Error detection/correction and fault detection/recovery – Pulse or data error handling – Digital data error correction
Reexamination Certificate
1998-08-31
2001-08-07
Tu, Christine T. (Department: 2784)
Error detection/correction and fault detection/recovery
Pulse or data error handling
Digital data error correction
C714S795000
Reexamination Certificate
active
06272660
ABSTRACT:
BACKGROUND OF THE INVENTION
The present invention relates to data error screening and, in particular embodiments, to screening for errors in systems in which an error mitigation signal may be produced.
In a typical data transmission system, a stream of data bits is encoded in a transmitter and transmitted over a communications channel that exhibits noise, distortion or other impairments. In the receiver, a corrupted version of what was transmitted is operated on by a decoder to generate an output sequence of bits that is determined to be that which most likely corresponds to the stream of bits that was encoded in the transmitter.

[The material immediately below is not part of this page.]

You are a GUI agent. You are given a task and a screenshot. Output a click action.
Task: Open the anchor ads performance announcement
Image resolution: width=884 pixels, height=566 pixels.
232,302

In some such systems, the decoded output sequence undergoes some type of “analysis” resulting either in an acceptance of the decoded output sequence as being correct or in an indication of a potential decoding error and hence a rejection of the decoded output sequence. A typical such analysis involves error detection and/or correction using codes well known in the art, such as parity check information that was included in the encoded stream of data bits. If the decoded output sequence corresponding to the transmitted encoded data proves to have the correct parity, it is released for further processing. Otherwise an error flag is released, responsive to which the system may either (a) request a re-transmission of the encoded data or (b) initiate error mitigation routines. In audio data transmission systems, for example, the error mitigation routines may substitute a so-called error mitigation signal for the audio signal corresponding to the decoded sequence. This approach is analogous to a long-standing practice in video transmission systems. See, for example,
The Digital Signal Processing Handbook,
CRC Press, 1998, ch. 56.
The decoder may be capable of identifying more than one output sequence corresponding to the encoded stream of data bits. An example of such a decoder is a so-called List Viterbi decoder which utilizes a List Viterbi algorithm to identify the L best candidate decodings corresponding to the encoded stream of bits. The aforementioned analysis, then, may involve the determination of which, if any, decoded output sequence should be selected for further processing.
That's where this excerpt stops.